Si dirà che ciò che conta è che ci siano, al di là dell’identità biologicamente maschile o femminile, una figura che impersona la paternità e una che rappresenta la maternità. Nella cultura del virtuale, dove la realtà fisica e biologica viene sistematicamente sottovalutata rispetto all’apparire, questo misconoscimento del ruolo della corporeità può anche apparire plausibile.
Ma la vita quotidiana ci ripete ogni giorno che l’identità dell’essere umano è inscindibilmente psico-fisico-spirituale e che, come diceva un mio amico medico, «il colon è lo specchio dell’anima». I corpi raccontano la nostra storia, contribuiscono in modo deciso a determinarla e ne manifestano le profondità. Un padre e una madre sono tali, anche se adottivi, in quanto uomo e donna. E lo stesso bisogno di riferirsi, nel caso delle coppie omosessuali, a una bipolarità sessuale di paternità e maternità, rivela involontariamente l’insopprimibile richiamo a queste categorie.

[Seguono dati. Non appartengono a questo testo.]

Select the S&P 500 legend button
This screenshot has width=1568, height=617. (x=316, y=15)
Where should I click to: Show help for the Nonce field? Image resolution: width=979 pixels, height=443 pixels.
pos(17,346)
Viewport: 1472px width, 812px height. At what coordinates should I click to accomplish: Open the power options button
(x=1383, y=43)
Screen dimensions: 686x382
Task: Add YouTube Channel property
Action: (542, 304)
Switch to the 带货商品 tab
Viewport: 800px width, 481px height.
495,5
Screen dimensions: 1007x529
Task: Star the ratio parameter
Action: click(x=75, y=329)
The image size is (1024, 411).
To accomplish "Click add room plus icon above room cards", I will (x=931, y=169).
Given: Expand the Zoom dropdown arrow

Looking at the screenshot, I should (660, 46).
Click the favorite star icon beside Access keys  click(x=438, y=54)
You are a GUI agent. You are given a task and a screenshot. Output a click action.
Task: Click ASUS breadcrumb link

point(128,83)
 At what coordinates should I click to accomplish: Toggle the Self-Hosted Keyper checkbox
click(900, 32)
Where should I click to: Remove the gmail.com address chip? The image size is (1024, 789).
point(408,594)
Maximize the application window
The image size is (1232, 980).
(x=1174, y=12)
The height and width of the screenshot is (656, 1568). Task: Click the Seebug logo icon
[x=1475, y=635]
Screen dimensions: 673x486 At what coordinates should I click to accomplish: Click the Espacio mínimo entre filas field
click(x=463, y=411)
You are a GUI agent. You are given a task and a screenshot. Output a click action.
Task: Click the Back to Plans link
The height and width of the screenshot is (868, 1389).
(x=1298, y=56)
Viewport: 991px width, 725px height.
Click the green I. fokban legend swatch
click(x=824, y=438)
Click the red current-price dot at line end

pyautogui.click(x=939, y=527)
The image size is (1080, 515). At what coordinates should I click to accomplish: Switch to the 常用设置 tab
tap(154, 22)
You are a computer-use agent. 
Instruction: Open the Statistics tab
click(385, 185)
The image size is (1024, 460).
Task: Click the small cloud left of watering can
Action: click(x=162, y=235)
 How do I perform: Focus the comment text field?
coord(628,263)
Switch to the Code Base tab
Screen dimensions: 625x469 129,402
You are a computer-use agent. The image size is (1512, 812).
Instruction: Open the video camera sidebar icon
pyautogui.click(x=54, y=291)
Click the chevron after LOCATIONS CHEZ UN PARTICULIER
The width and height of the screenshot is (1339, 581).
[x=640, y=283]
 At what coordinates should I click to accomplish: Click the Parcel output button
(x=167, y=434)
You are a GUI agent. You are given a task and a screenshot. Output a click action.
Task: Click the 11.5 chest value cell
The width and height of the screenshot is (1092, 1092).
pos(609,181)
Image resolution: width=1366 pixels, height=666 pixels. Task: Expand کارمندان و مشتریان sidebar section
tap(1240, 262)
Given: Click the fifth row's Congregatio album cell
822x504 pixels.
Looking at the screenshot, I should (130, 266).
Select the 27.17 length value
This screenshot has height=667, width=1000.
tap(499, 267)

Non si tratta di ricadere in una omofobia che per troppo tempo ha misconosciuto la dignità degli omosessuali e che costituisce un fenomeno del passato (purtroppo perdurante spesso anche nel presente) di cui la nostra civiltà deve solo vergognarsi, ma semplicemente di non chiudere gli occhi sulla realtà. Il rispetto e la stima che, per esperienza personale, ho di molte coppie omosessuali – spesso a loro volta contrarie alle adozioni – , non sono in contrasto con ciò che qui si è detto. E col fatto che il perseguimento del diritto indiscriminato di avere figli, checché ne pensi la Commissione europea, non è necessariamente nell’interesse dei bambini.